As soon as the Progressives administration approved the switch to 19 single-member constituencies, we (and everyone else with a pencil and scratch pad) could foretell that the vote totals of winning candidates would be ridiculously minuscule. So they were: North Side MLA Ezzard Miller won with 201 votes; Cayman Brac East MLA Juliana O’Connor-Connolly won with 225 votes; and East End MLA Arden McLean won with 272 votes.
A more important (and eye-popping) point than the “magnitude” of the voting totals is the razor-thinness of candidates’ margins of victory.
Newlands MLA Alva Suckoo won by 15 votes; George Town West MLA David Wight by 16 votes; Mr. Miller by 22 votes; Mr. McLean by 26 votes; and George Town Central MLA Kenneth Bryan by 35 votes.
Taken altogether, the combined margins of victory in those five closest races was 114 votes, total.
Those 114 votes (equating to 0.7 percent of the nearly 16,000 people who voted in Wednesday’s election) have effectively swung the balance of power in Cayman and could alter the fate of the country and all of its 60,000 inhabitants … for better, or for worse.
The thing about razors is – they cut.
(Again, none of these observations are new. We could have sketched the outline of this editorial on Oct. 20, 2015 – the day after the Progressives government OK’d the boundaries of the 19 mini-districts – placed it in a drawer, and retrieved it today to fill in the blanks with specific figures.)

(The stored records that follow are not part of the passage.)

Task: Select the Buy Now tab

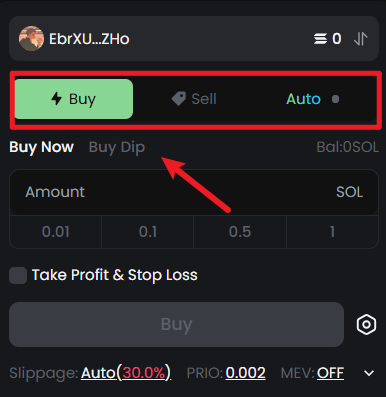Action: pos(42,147)
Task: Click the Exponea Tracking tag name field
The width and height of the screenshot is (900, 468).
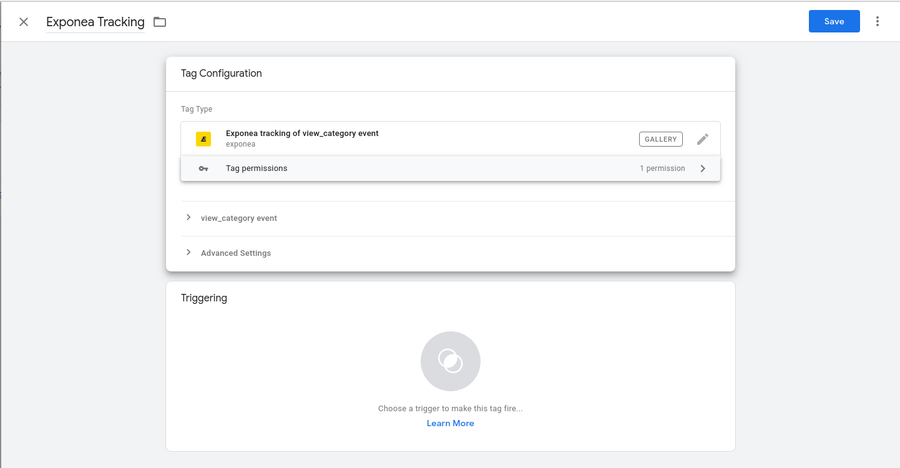Action: [x=95, y=22]
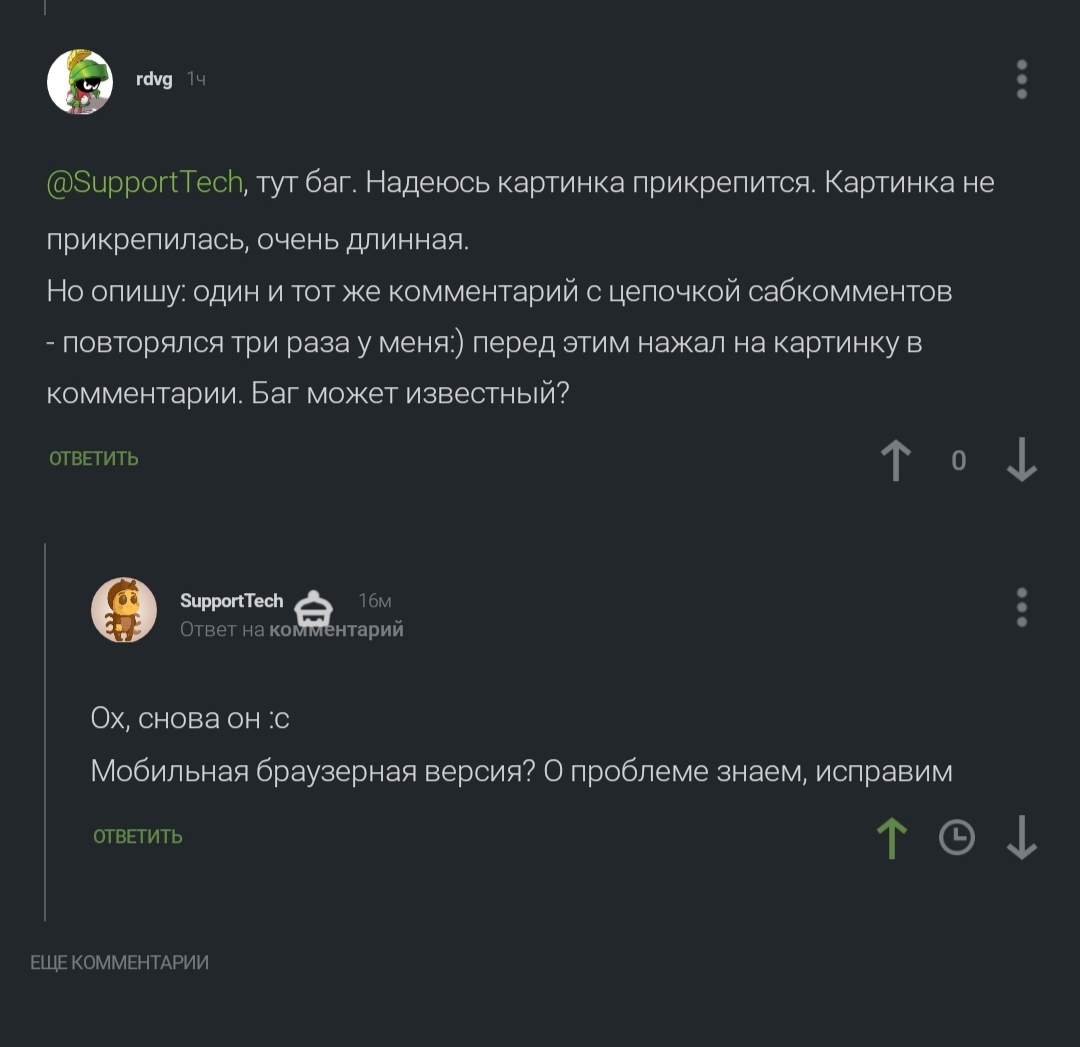Open the SupportTech username in the reply header

231,600
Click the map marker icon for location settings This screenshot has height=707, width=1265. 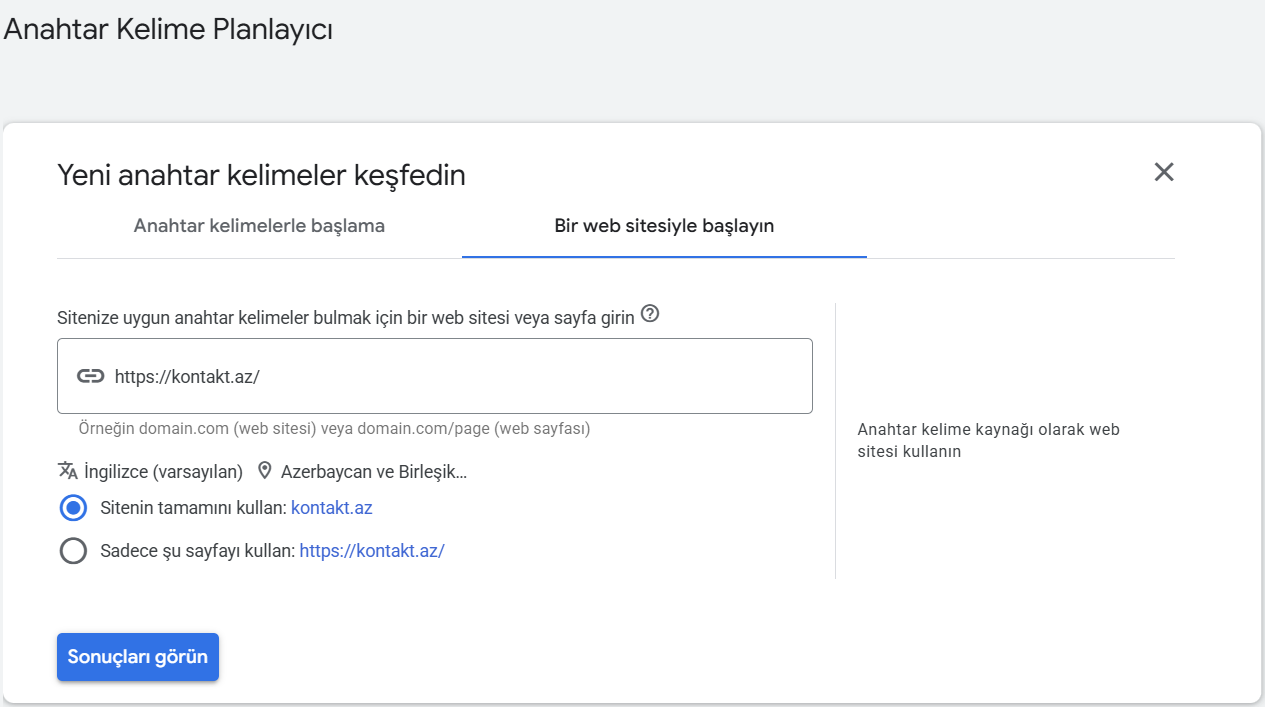click(264, 470)
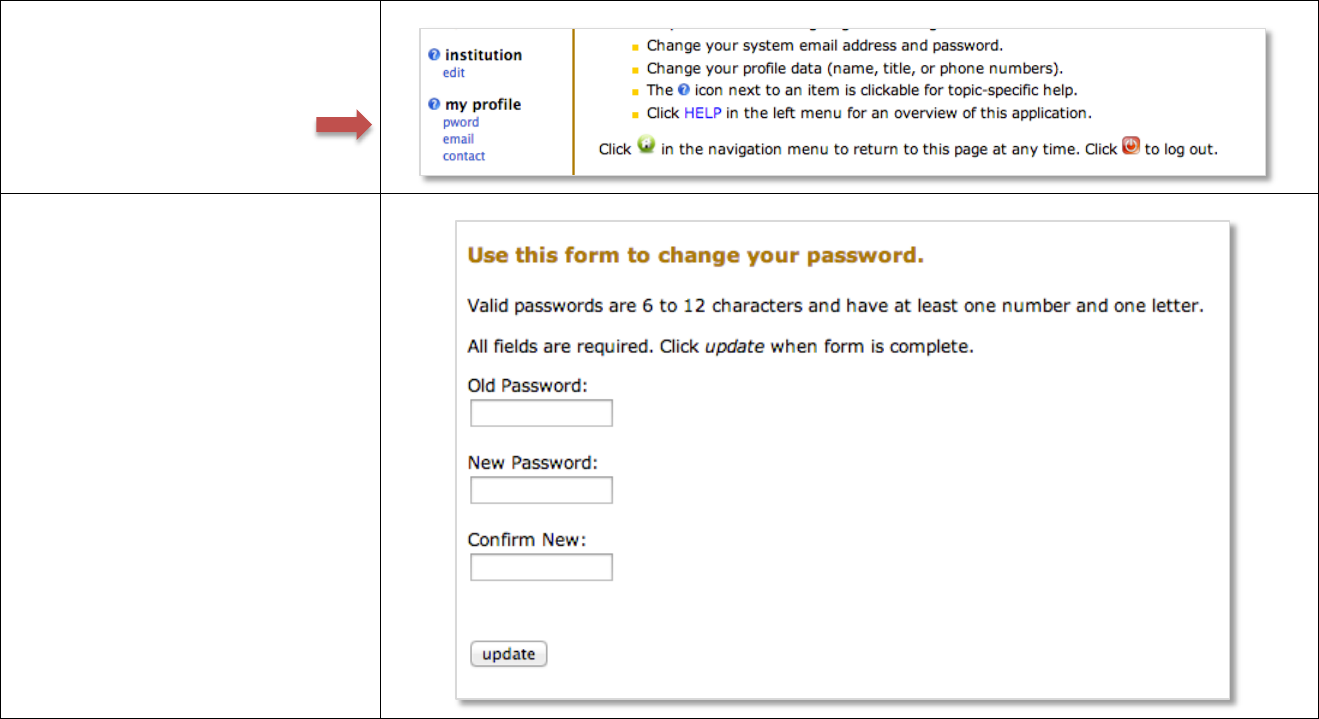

As we went to press, independent and party candidates were still powwowing, horse-trading and promise-making, with the objective of forming Cayman’s next ruling government. We do not know who will be in the administration, or who will lead it, but we do know that whatever group emerges will appear to lack a clear mandate from Cayman’s voting public.
Out of the 19 winning candidates, nine of them (nearly half) failed to gain a majority of votes in their constituencies. Three winning candidates didn’t break 40 percent.
Even more difficult to discern than the mixed support for individual candidates at the district level are the mixed signals sent by voters on a countrywide scale. For example, the Progressives achieved a plurality of winners – seven, and eight if you include former Minister Tara Rivers, who ran as an independent.
On the other hand, the Progressives lost three incumbent ministers – Marco Archer, Osbourne Bodden and Wayne Panton. Did Cayman’s voters, on balance, approve of the policies and performance of the Progressives administration since 2013, disapprove, or other?
With British chess Grandmaster Nigel Short set to visit Cayman, we’ll observe that a fundamental tenet of the game of chess is protect the king at all costs.
That mentality among the Progressives resulted in perhaps the biggest strategic mistake of the election. The party placed its king – former Premier Alden McLaughlin – into a political “safe zone” in Red Bay, a maneuver conducted in stealth on Nomination Day, while Mr. Archer was selected (and assented) to go up against the young, hungry and eminently well-prepared Mr. Bryan in George Town Central.
To continue the chess metaphor, Mr. Archer willingly sacrificed himself by playing the role of a pawn in Mr. McLaughlin’s political game.
Unlike a chess tournament, a democracy should not be confused with a meritocracy.
The inherent imperfections of this model of governance are highlighted, exacerbated and amplified by the tiny size of Cayman’s new constituencies.
Carving up the country in the name of one man, one vote is a symbolic, practical and political act of division and divisiveness – one which our insular territory can ill afford.
Instead of making Cayman’s districts smaller, more numerous and more inward-facing, officials should have done the opposite: Make the entirety of the Cayman Islands one single district, and allow residents to vote on the same slate of candidates.
We should be going to islandwide elections, and last night proved it.